Streets, Trees and Signs: Mark Lewis, Rockwell Visiting Artist

September 12 to October 20, 2014

Oak Woodward Park

Morning Meeting September 11, 2014

I paint and collage on site in Tulsa - places I cannot imagine. I paint and collage from a blank canvas in the studio – places I cannot find in the landscape.

My paintings and collages are about of way of seeing, constructing, experiencing and compressing daily life into the work. The collages and paintings are constructed touch by touch in time usually built from the inside out. A certain accumulation of material establishes a tactile dialogue of looking, seeing, and realizing. I want to establish a visual recognition in the material.

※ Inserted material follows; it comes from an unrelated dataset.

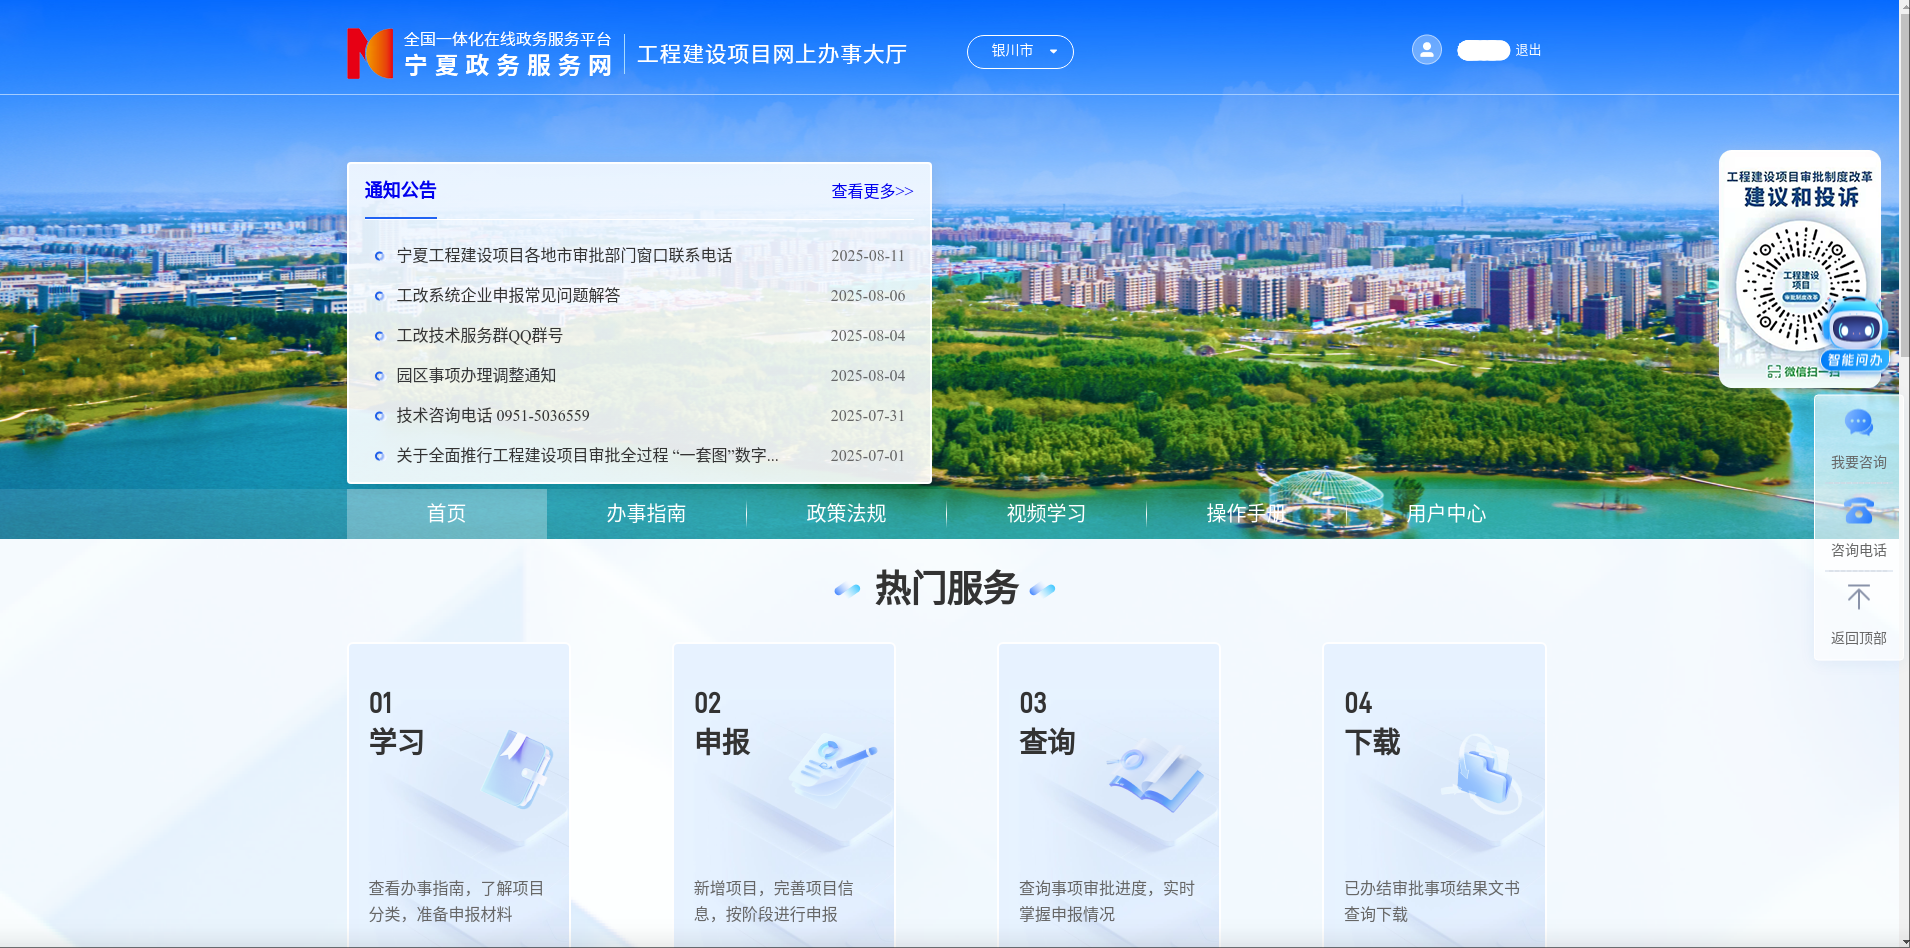Open the 园区事项办理调整通知 announcement
Image resolution: width=1910 pixels, height=948 pixels.
point(476,375)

I enjoy working past the beginning idea of each painting or collage. I’m interested in establishing a visual dialogue within the working process. I love the potential of utilizing time – having the opportunity to see – to work perceptually - and to establish visual choices. Time allows for a certain quality of measurement to be located in the work. There is a visual reward for looking.

When I choose a scene or a place to work in the landscape I imagine that it is like a jazz musician choosing a standard tune to create or to invent with. Each time the musician returns to the standard tune they might hold to a structural aspect of the piece but build unique ideas each time the music is played.

There are irregular formats in many of my works. In one way or another I enjoy finding and locating the format while I’m working. I don’t hold this as a hard or fast rule but I’ve been working this way in one form or another for the past 30 years. Some of the slightly shaped formats in the new graphite collages seem natural to me.

I love light in the landscape – the presence of light not just the effects of light. It’s a pleasure to find light in paint and graphite.

I worked as a still life painter for many years and thought of myself as a still life painter – the street scenes have replaced the still life tabletop dramas for now.

I enjoy the conversation of painting and collaging. I want others to join in on the conversation as well.

I hope to leave a trail of visual residue that is accessible and to scratch the surface of the potential poetry of paint.

I enjoy seeing other artists’ hands at work – seeing their visual evidence, response and painted contemplations.

I love the structure that the brush or a pigmented touch provides – it’s like a word in a poem or musical note in a line of music.

I enjoy the mystery of painted relationships or painted configurations.

I keep discovering new locations in Tulsa that I want to explore. The landscape and sky provide a unique sense of scale and place. I enjoy seeing it all. The ordinary seems extraordinary. I want to construct with the opportunities in my visual field, those events we recognize as signs, telephone poles, storefronts, high lines, streets, cars, sidewalks, observing the daily routines of the locals and to find light all held under the skies that I love in Tulsa, Oklahoma.